Children not only lost their homes, but ruined buildings gave endless opportunities for adventure and play which sometimes became rather wild. Toys, candies and innumerable other things attractive to children were buried under rubble and remained there, sometimes for days, until the area could be cleared.

– wartime restlessness, disruption of school life, an increase in young people working and in the amount they earned, and lack of space in approved schools, remand homes and Borstals. One of the solutions proposed is more use of foster care rather than approved schools – experience of evacuation apparently having indicated that this could work.

This is a rather sad passage:

I discover an advertisement in today’s Times about a job I think I am able to fill. If only I could! They want gentlewomen for portresses at University College, London; no manual work, but answering enquiries, phones, etc.
Robin throws water on it firmly. ‘You would always be ill,’ etc. I can do nothing, of course, as my duty lies at home. A nuisance. (24/02/1942)

Miles does mention that she has been asked to be the area Billeting Officer, but it’s not clear if she did take this on. I think probably not, or there would be more about it.

In June 1942 she and her half-sister (Mildred Robertson Nicoll – also a writer) went to see the ruins of Paternoster Row near St Paul’s, the printers’ and booksellers’ area, “a pious pilgrimage … [to] where the British Weekly was started”. “The desolation at the back of the great cathedral is truly frightful. Yes, it frightened me, as I stood looking across the great space full of ruins. … What kind and gentle people have been killed, what tidy office arrangements have been blasted, what valuable papers destroyed!” (25/06/1942).

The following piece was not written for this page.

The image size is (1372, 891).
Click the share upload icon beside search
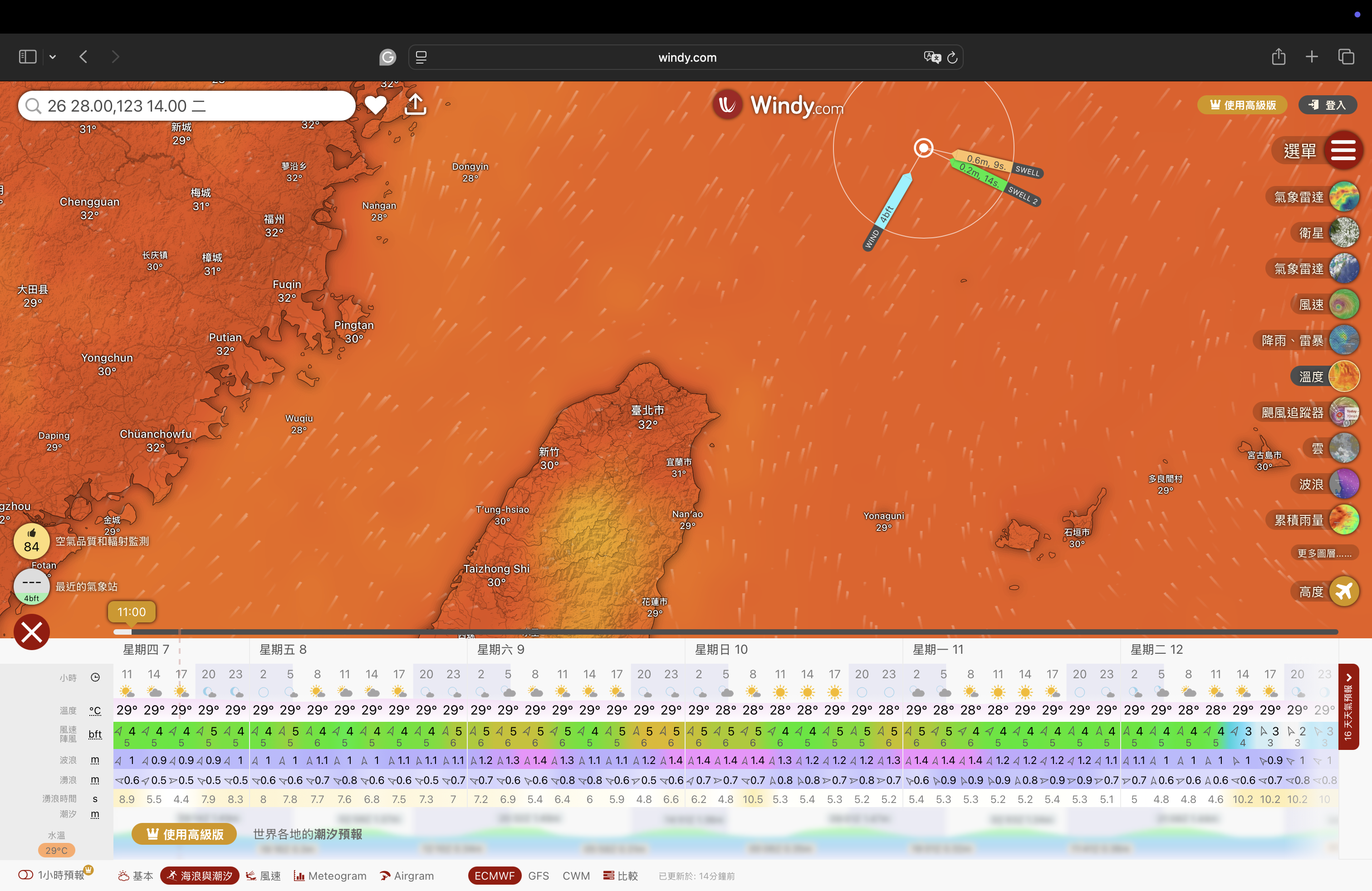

In the introduction, Partington quotes Miles saying “I want it to be clear … that I got through the war as I did simply because I had this secret life of reading”.

There’s a good review of the diary at I Prefer Reading.

Oh, and I must say that the cover picture is annoying. It’s a young woman hanging out washing – too young to be a good representation of Miles, who in any case would be better represented reading or writing.